En España es tan sospechoso el dinero que el único modo que tiene un rico de hacerse perdonar el éxito es arruinarse. Cerrar sus fábricas y sus tiendas y mandar al paro a unos cuantos miles de criaturas; entonces tampoco es que vaya a obtener una benevolencia excesiva pero al menos la gente contemplará su quiebra como una suerte de ejercicio de justicia poética. Aquí es más fácil que un camello atraviese el ojo de una aguja antes que un empresario pase por tipo respetable; el único hueco por el que queremos ver pasar a un millonario es el umbral de la cárcel.

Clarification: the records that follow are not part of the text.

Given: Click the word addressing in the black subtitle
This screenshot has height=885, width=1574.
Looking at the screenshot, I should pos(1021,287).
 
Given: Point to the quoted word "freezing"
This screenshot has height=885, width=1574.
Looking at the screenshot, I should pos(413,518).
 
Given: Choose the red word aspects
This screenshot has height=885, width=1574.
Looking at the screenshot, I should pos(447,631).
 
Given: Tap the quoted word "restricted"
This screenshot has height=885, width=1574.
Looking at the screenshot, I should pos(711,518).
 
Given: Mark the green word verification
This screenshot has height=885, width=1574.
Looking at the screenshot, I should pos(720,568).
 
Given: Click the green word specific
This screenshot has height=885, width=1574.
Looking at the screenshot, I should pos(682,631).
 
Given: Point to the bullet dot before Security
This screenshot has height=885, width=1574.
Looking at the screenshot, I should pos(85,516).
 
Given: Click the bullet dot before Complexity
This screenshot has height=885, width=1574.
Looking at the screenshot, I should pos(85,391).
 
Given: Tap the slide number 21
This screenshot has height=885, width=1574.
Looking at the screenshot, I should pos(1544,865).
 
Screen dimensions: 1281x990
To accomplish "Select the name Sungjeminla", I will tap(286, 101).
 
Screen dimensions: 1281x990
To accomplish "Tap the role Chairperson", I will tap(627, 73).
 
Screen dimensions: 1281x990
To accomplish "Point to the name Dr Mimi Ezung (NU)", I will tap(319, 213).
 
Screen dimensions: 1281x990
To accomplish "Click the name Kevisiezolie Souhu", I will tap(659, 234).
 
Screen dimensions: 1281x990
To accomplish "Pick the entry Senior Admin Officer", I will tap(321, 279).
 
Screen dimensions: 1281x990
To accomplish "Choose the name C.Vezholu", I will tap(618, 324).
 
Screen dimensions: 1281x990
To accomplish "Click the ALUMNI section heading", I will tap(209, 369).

Para que la progresía lo absolviese de su pecado de industriosidad, Ortega tendría que protagonizar un descomunal descalabro. Este hombre es reo de un crimen social imprescriptible: se ha convertido en el primer empresario de España, un país en cuyas escuelas se enseña a desconfiar de las bases morales del capitalismo. La mayoría de nuestros conciudadanos piensa, sin haber leído a Dostoievky, que detrás de cada fortuna hay un delito y que el dinero sólo se puede tener por haberlo heredado o robado; y si se trata de una herencia lo robaron los padres o los abuelos. En vez de un ejemplo de progreso y pujanza, creador de empleo y beneficios sociales, cierta izquierda rancia y altermundista ve en él a un explotador de tintes negreros y le ha levantado una leyenda de esclavista de algodonal con ínfulas plutocráticas. Y encima al tío hipócrita se le ocurre donar a la beneficencia una calderilla que a saber cómo habrá ganado. Pronto iba a colar semejante impostura entre nuestra vigilante guardia ideológica; ni aunque se metiera a monje budista podría escapar de la sospecha de estar lavando su mala conciencia.